>> Begin
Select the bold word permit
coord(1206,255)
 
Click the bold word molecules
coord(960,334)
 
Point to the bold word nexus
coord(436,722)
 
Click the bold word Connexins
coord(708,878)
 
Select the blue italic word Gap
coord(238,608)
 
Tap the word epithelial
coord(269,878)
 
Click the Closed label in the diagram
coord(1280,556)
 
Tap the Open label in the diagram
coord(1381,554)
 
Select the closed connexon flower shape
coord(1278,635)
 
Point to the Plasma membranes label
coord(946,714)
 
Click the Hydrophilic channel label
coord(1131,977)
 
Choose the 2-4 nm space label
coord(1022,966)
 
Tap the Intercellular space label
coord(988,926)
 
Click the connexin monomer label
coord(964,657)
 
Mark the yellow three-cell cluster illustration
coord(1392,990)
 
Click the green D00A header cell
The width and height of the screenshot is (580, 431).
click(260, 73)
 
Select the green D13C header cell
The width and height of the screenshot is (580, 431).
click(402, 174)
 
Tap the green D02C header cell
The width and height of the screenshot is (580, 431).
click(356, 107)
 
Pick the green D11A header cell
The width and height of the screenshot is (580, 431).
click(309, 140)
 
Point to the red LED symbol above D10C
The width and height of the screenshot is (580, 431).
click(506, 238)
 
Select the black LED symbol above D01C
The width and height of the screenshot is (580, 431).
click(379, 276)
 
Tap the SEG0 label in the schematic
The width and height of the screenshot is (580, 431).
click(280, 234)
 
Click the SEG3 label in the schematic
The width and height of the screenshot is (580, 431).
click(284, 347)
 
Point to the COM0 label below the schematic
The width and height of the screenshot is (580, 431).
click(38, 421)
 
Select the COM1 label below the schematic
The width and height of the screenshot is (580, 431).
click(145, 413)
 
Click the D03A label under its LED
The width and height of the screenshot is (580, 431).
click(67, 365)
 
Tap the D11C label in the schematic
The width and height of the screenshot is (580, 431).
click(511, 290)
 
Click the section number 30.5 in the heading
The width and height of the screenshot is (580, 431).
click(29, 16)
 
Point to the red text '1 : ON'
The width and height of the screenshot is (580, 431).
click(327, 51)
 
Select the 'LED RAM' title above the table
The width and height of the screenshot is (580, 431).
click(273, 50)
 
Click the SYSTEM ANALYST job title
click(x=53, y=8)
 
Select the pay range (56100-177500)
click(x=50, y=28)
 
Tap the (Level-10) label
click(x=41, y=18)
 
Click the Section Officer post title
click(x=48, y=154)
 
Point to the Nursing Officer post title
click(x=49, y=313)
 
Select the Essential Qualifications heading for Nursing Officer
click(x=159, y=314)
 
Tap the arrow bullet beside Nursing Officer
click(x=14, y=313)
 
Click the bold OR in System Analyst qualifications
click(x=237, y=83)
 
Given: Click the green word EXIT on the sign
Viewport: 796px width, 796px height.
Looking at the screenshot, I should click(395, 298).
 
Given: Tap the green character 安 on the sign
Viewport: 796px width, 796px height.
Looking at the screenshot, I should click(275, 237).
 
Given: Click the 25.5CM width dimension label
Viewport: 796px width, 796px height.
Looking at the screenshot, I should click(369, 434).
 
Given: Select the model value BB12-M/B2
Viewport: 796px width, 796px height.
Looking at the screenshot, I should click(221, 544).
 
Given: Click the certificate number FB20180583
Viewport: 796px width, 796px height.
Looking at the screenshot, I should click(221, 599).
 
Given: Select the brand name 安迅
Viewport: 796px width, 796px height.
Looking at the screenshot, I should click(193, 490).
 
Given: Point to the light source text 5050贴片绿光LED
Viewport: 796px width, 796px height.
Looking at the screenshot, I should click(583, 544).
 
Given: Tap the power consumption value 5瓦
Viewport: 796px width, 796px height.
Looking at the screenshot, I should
>> End
Convert every line of the items above into a JSON list of strings, with one string per line and no blank lines.

[
  "Select the bold word permit",
  "coord(1206,255)",
  "Click the bold word molecules",
  "coord(960,334)",
  "Point to the bold word nexus",
  "coord(436,722)",
  "Click the bold word Connexins",
  "coord(708,878)",
  "Select the blue italic word Gap",
  "coord(238,608)",
  "Tap the word epithelial",
  "coord(269,878)",
  "Click the Closed label in the diagram",
  "coord(1280,556)",
  "Tap the Open label in the diagram",
  "coord(1381,554)",
  "Select the closed connexon flower shape",
  "coord(1278,635)",
  "Point to the Plasma membranes label",
  "coord(946,714)",
  "Click the Hydrophilic channel label",
  "coord(1131,977)",
  "Choose the 2-4 nm space label",
  "coord(1022,966)",
  "Tap the Intercellular space label",
  "coord(988,926)",
  "Click the connexin monomer label",
  "coord(964,657)",
  "Mark the yellow three-cell cluster illustration",
  "coord(1392,990)",
  "Click the green D00A header cell",
  "The width and height of the screenshot is (580, 431).",
  "click(260, 73)",
  "Select the green D13C header cell",
  "The width and height of the screenshot is (580, 431).",
  "click(402, 174)",
  "Tap the green D02C header cell",
  "The width and height of the screenshot is (580, 431).",
  "click(356, 107)",
  "Pick the green D11A header cell",
  "The width and height of the screenshot is (580, 431).",
  "click(309, 140)",
  "Point to the red LED symbol above D10C",
  "The width and height of the screenshot is (580, 431).",
  "click(506, 238)",
  "Select the black LED symbol above D01C",
  "The width and height of the screenshot is (580, 431).",
  "click(379, 276)",
  "Tap the SEG0 label in the schematic",
  "The width and height of the screenshot is (580, 431).",
  "click(280, 234)",
  "Click the SEG3 label in the schematic",
  "The width and height of the screenshot is (580, 431).",
  "click(284, 347)",
  "Point to the COM0 label below the schematic",
  "The width and height of the screenshot is (580, 431).",
  "click(38, 421)",
  "Select the COM1 label below the schematic",
  "The width and height of the screenshot is (580, 431).",
  "click(145, 413)",
  "Click the D03A label under its LED",
  "The width and height of the screenshot is (580, 431).",
  "click(67, 365)",
  "Tap the D11C label in the schematic",
  "The width and height of the screenshot is (580, 431).",
  "click(511, 290)",
  "Click the section number 30.5 in the heading",
  "The width and height of the screenshot is (580, 431).",
  "click(29, 16)",
  "Point to the red text '1 : ON'",
  "The width and height of the screenshot is (580, 431).",
  "click(327, 51)",
  "Select the 'LED RAM' title above the table",
  "The width and height of the screenshot is (580, 431).",
  "click(273, 50)",
  "Click the SYSTEM ANALYST job title",
  "click(x=53, y=8)",
  "Select the pay range (56100-177500)",
  "click(x=50, y=28)",
  "Tap the (Level-10) label",
  "click(x=41, y=18)",
  "Click the Section Officer post title",
  "click(x=48, y=154)",
  "Point to the Nursing Officer post title",
  "click(x=49, y=313)",
  "Select the Essential Qualifications heading for Nursing Officer",
  "click(x=159, y=314)",
  "Tap the arrow bullet beside Nursing Officer",
  "click(x=14, y=313)",
  "Click the bold OR in System Analyst qualifications",
  "click(x=237, y=83)",
  "Given: Click the green word EXIT on the sign",
  "Viewport: 796px width, 796px height.",
  "Looking at the screenshot, I should click(395, 298).",
  "Given: Tap the green character 安 on the sign",
  "Viewport: 796px width, 796px height.",
  "Looking at the screenshot, I should click(275, 237).",
  "Given: Click the 25.5CM width dimension label",
  "Viewport: 796px width, 796px height.",
  "Looking at the screenshot, I should click(369, 434).",
  "Given: Select the model value BB12-M/B2",
  "Viewport: 796px width, 796px height.",
  "Looking at the screenshot, I should click(221, 544).",
  "Given: Click the certificate number FB20180583",
  "Viewport: 796px width, 796px height.",
  "Looking at the screenshot, I should click(221, 599).",
  "Given: Select the brand name 安迅",
  "Viewport: 796px width, 796px height.",
  "Looking at the screenshot, I should click(193, 490).",
  "Given: Point to the light source text 5050贴片绿光LED",
  "Viewport: 796px width, 796px height.",
  "Looking at the screenshot, I should click(583, 544).",
  "Given: Tap the power consumption value 5瓦",
  "Viewport: 796px width, 796px height.",
  "Looking at the screenshot, I should"
]